* About this exercise: All entries below are to be returned in full, exactly as they stand.

BEGIN Dataset

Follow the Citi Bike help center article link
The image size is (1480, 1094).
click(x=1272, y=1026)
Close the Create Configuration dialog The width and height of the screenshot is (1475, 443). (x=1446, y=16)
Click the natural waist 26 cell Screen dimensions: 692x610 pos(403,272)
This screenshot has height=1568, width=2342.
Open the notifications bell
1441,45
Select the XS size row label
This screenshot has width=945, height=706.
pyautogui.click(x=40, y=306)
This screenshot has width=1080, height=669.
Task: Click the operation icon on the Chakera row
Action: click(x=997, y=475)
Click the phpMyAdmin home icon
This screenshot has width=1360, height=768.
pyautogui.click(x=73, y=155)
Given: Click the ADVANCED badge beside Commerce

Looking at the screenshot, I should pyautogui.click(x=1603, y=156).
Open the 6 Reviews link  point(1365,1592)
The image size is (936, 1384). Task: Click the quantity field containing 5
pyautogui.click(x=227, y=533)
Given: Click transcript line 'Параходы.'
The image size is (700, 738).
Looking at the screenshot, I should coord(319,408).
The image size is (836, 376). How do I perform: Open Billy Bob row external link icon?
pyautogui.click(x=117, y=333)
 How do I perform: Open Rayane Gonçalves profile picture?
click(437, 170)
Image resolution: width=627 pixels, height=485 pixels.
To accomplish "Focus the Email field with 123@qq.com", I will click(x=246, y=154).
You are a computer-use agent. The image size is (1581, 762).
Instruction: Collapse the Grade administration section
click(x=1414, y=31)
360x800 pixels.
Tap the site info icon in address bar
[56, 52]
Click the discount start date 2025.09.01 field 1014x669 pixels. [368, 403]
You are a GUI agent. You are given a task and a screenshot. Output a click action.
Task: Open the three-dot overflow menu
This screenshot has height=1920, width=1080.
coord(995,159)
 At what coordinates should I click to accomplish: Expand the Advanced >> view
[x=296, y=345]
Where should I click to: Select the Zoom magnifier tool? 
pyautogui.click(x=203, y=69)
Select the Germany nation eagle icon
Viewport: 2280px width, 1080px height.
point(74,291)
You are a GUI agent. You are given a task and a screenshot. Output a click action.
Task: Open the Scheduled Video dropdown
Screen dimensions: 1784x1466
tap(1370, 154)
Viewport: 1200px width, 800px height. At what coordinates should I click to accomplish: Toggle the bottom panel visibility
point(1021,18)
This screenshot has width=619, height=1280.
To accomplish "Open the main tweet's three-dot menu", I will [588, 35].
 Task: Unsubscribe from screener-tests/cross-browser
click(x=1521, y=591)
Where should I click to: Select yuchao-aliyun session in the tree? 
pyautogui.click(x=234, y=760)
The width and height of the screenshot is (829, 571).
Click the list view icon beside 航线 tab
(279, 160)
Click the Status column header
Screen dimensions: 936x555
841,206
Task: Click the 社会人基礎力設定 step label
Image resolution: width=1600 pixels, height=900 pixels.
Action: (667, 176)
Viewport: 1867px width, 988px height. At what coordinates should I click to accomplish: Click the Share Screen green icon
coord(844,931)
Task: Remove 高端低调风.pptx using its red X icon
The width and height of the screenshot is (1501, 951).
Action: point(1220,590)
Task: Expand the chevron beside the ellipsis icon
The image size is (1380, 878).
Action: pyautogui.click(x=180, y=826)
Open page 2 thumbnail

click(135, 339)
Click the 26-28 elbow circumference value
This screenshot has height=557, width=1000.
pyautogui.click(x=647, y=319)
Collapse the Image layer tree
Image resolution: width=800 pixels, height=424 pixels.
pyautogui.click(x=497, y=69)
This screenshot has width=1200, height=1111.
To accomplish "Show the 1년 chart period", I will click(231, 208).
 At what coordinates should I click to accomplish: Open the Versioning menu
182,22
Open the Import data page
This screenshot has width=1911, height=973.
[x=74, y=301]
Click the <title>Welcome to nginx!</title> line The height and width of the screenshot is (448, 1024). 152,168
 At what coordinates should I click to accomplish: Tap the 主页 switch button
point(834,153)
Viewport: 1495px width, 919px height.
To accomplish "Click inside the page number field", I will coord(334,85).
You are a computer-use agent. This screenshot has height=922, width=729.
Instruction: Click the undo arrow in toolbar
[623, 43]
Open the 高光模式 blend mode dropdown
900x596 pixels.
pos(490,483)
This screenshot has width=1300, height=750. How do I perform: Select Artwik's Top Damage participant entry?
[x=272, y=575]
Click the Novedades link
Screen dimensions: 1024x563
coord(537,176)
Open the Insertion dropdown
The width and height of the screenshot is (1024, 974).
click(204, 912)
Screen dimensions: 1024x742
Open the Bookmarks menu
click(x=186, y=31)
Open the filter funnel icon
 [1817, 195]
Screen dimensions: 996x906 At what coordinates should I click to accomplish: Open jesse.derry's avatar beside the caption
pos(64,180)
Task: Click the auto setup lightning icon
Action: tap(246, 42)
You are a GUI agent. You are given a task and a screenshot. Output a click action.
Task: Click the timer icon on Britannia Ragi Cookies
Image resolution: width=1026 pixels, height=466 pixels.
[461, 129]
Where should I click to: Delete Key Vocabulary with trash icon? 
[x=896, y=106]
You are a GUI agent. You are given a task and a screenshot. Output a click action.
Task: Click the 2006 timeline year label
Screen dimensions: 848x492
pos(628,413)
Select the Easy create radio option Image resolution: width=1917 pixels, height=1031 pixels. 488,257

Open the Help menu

END Dataset

* Exercise output:
Follow the Citi Bike help center article link
The image size is (1480, 1094).
click(x=1272, y=1026)
Close the Create Configuration dialog The width and height of the screenshot is (1475, 443). (x=1446, y=16)
Click the natural waist 26 cell Screen dimensions: 692x610 pos(403,272)
This screenshot has height=1568, width=2342.
Open the notifications bell
1441,45
Select the XS size row label
This screenshot has width=945, height=706.
pyautogui.click(x=40, y=306)
This screenshot has width=1080, height=669.
Task: Click the operation icon on the Chakera row
Action: click(x=997, y=475)
Click the phpMyAdmin home icon
This screenshot has width=1360, height=768.
pyautogui.click(x=73, y=155)
Given: Click the ADVANCED badge beside Commerce

Looking at the screenshot, I should pyautogui.click(x=1603, y=156).
Open the 6 Reviews link  point(1365,1592)
The image size is (936, 1384). Task: Click the quantity field containing 5
pyautogui.click(x=227, y=533)
Given: Click transcript line 'Параходы.'
The image size is (700, 738).
Looking at the screenshot, I should coord(319,408).
The image size is (836, 376). How do I perform: Open Billy Bob row external link icon?
pyautogui.click(x=117, y=333)
 How do I perform: Open Rayane Gonçalves profile picture?
click(437, 170)
Image resolution: width=627 pixels, height=485 pixels.
To accomplish "Focus the Email field with 123@qq.com", I will click(x=246, y=154).
You are a computer-use agent. The image size is (1581, 762).
Instruction: Collapse the Grade administration section
click(x=1414, y=31)
360x800 pixels.
Tap the site info icon in address bar
[56, 52]
Click the discount start date 2025.09.01 field 1014x669 pixels. [368, 403]
You are a GUI agent. You are given a task and a screenshot. Output a click action.
Task: Open the three-dot overflow menu
This screenshot has height=1920, width=1080.
coord(995,159)
 At what coordinates should I click to accomplish: Expand the Advanced >> view
[x=296, y=345]
Where should I click to: Select the Zoom magnifier tool? 
pyautogui.click(x=203, y=69)
Select the Germany nation eagle icon
Viewport: 2280px width, 1080px height.
point(74,291)
You are a GUI agent. You are given a task and a screenshot. Output a click action.
Task: Open the Scheduled Video dropdown
Screen dimensions: 1784x1466
tap(1370, 154)
Viewport: 1200px width, 800px height. At what coordinates should I click to accomplish: Toggle the bottom panel visibility
point(1021,18)
This screenshot has width=619, height=1280.
To accomplish "Open the main tweet's three-dot menu", I will [588, 35].
 Task: Unsubscribe from screener-tests/cross-browser
click(x=1521, y=591)
Where should I click to: Select yuchao-aliyun session in the tree? 
pyautogui.click(x=234, y=760)
The width and height of the screenshot is (829, 571).
Click the list view icon beside 航线 tab
(279, 160)
Click the Status column header
Screen dimensions: 936x555
841,206
Task: Click the 社会人基礎力設定 step label
Image resolution: width=1600 pixels, height=900 pixels.
Action: (667, 176)
Viewport: 1867px width, 988px height. At what coordinates should I click to accomplish: Click the Share Screen green icon
coord(844,931)
Task: Remove 高端低调风.pptx using its red X icon
The width and height of the screenshot is (1501, 951).
Action: point(1220,590)
Task: Expand the chevron beside the ellipsis icon
The image size is (1380, 878).
Action: pyautogui.click(x=180, y=826)
Open page 2 thumbnail

click(135, 339)
Click the 26-28 elbow circumference value
This screenshot has height=557, width=1000.
pyautogui.click(x=647, y=319)
Collapse the Image layer tree
Image resolution: width=800 pixels, height=424 pixels.
pyautogui.click(x=497, y=69)
This screenshot has width=1200, height=1111.
To accomplish "Show the 1년 chart period", I will click(231, 208).
 At what coordinates should I click to accomplish: Open the Versioning menu
182,22
Open the Import data page
This screenshot has width=1911, height=973.
[x=74, y=301]
Click the <title>Welcome to nginx!</title> line The height and width of the screenshot is (448, 1024). 152,168
 At what coordinates should I click to accomplish: Tap the 主页 switch button
point(834,153)
Viewport: 1495px width, 919px height.
To accomplish "Click inside the page number field", I will coord(334,85).
You are a computer-use agent. This screenshot has height=922, width=729.
Instruction: Click the undo arrow in toolbar
[623, 43]
Open the 高光模式 blend mode dropdown
900x596 pixels.
pos(490,483)
This screenshot has width=1300, height=750. How do I perform: Select Artwik's Top Damage participant entry?
[x=272, y=575]
Click the Novedades link
Screen dimensions: 1024x563
coord(537,176)
Open the Insertion dropdown
The width and height of the screenshot is (1024, 974).
click(204, 912)
Screen dimensions: 1024x742
Open the Bookmarks menu
click(x=186, y=31)
Open the filter funnel icon
 [1817, 195]
Screen dimensions: 996x906 At what coordinates should I click to accomplish: Open jesse.derry's avatar beside the caption
pos(64,180)
Task: Click the auto setup lightning icon
Action: tap(246, 42)
You are a GUI agent. You are given a task and a screenshot. Output a click action.
Task: Click the timer icon on Britannia Ragi Cookies
Image resolution: width=1026 pixels, height=466 pixels.
[461, 129]
Where should I click to: Delete Key Vocabulary with trash icon? 
[x=896, y=106]
You are a GUI agent. You are given a task and a screenshot. Output a click action.
Task: Click the 2006 timeline year label
Screen dimensions: 848x492
pos(628,413)
Select the Easy create radio option Image resolution: width=1917 pixels, height=1031 pixels. 488,257

Open the Help menu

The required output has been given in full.